In his 2020 letter to Keele’s administration, Kennedy pointed out that, on the contrary, “All people of goodwill should be applauding Dr. Exley’s groundbreaking studies on the health impacts of aluminum adjuvants,” adding that many “[s]cientists, toxicologists, physicians and public health regulators have … questioned the controversial use of aluminum in vaccines” and urgently demanded “definitive research.”
In his own letter to the dean, Exley pointed out that the two major grants now suspended by Keele had already “been through Keele’s rigorous system of governance” and had been “approved and signed off at the highest level.”
Ordinarily, once donations go through this process, the university gives Exley’s group leeway to decide how to allocate the funds to its two “Keele-approved” programs of research. In this instance, two-thirds of the funding had been directed to vaccine-unrelated research on Alzheimer’s and Parkinson’s diseases, with the remainder destined for research on aluminum adjuvants.
Exley also reminded the dean that his group receives charitable and individual support “based entirely upon the excellence of our peer-reviewed publications” — which currently number more than 200.
Exley has written directly to the charities and individuals who have supported his group to let them know that “Keele has made it quite clear … that [their] donation is unwanted.” He suggests that anyone who donated funds (after April 2019) may wish to ask the university for proof that the funds were indeed attributed to — and spent by — Exley’s group.

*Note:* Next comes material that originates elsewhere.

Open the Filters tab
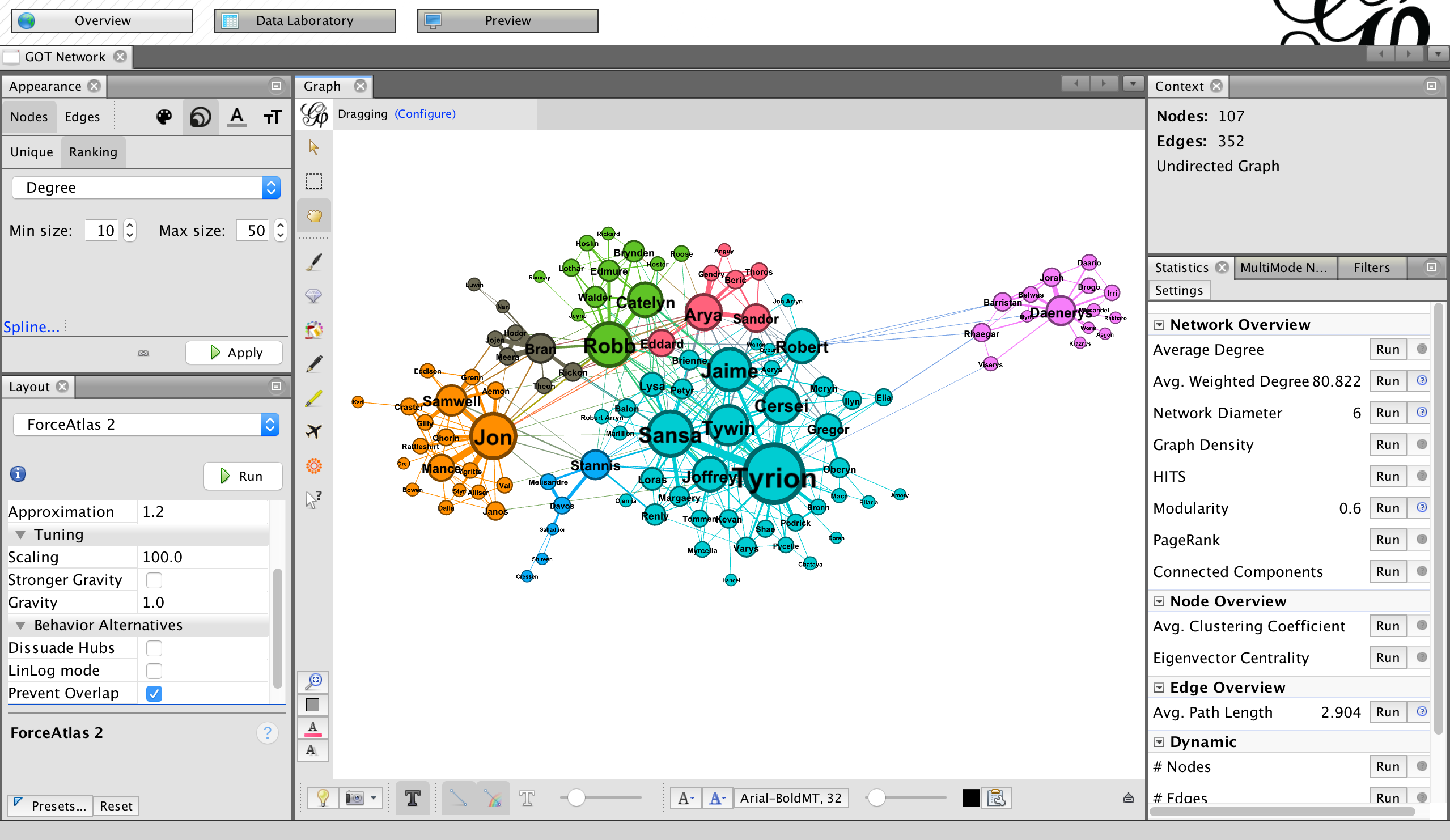This screenshot has width=1450, height=840. [1372, 268]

If the university cannot provide such documentation, Exley said funders have every right to insist that Keele immediately refund their donations.
In a letter published in Nature in 2006, Exley wrote that “the measure of scientific success is scientific output — the elucidation of new knowledge and its dissemination through publication — and not science income.” Sadly, Keele University no longer seems to share this high-integrity perspective.
As Kennedy wrote to Keele last year, “Allowing industry to quash science for fear that it might expose profitable practices as harmful to public health is offensive to every tenet of academic freedom, scientific integrity, ethics and morality.”
Postscript: Because of the actions of Keele in cutting off the Exley group’s major funding stream — philanthropy and charity — all research in the group will end on Aug. 31, 2021 — and a wonderful team of scientists will lose their jobs.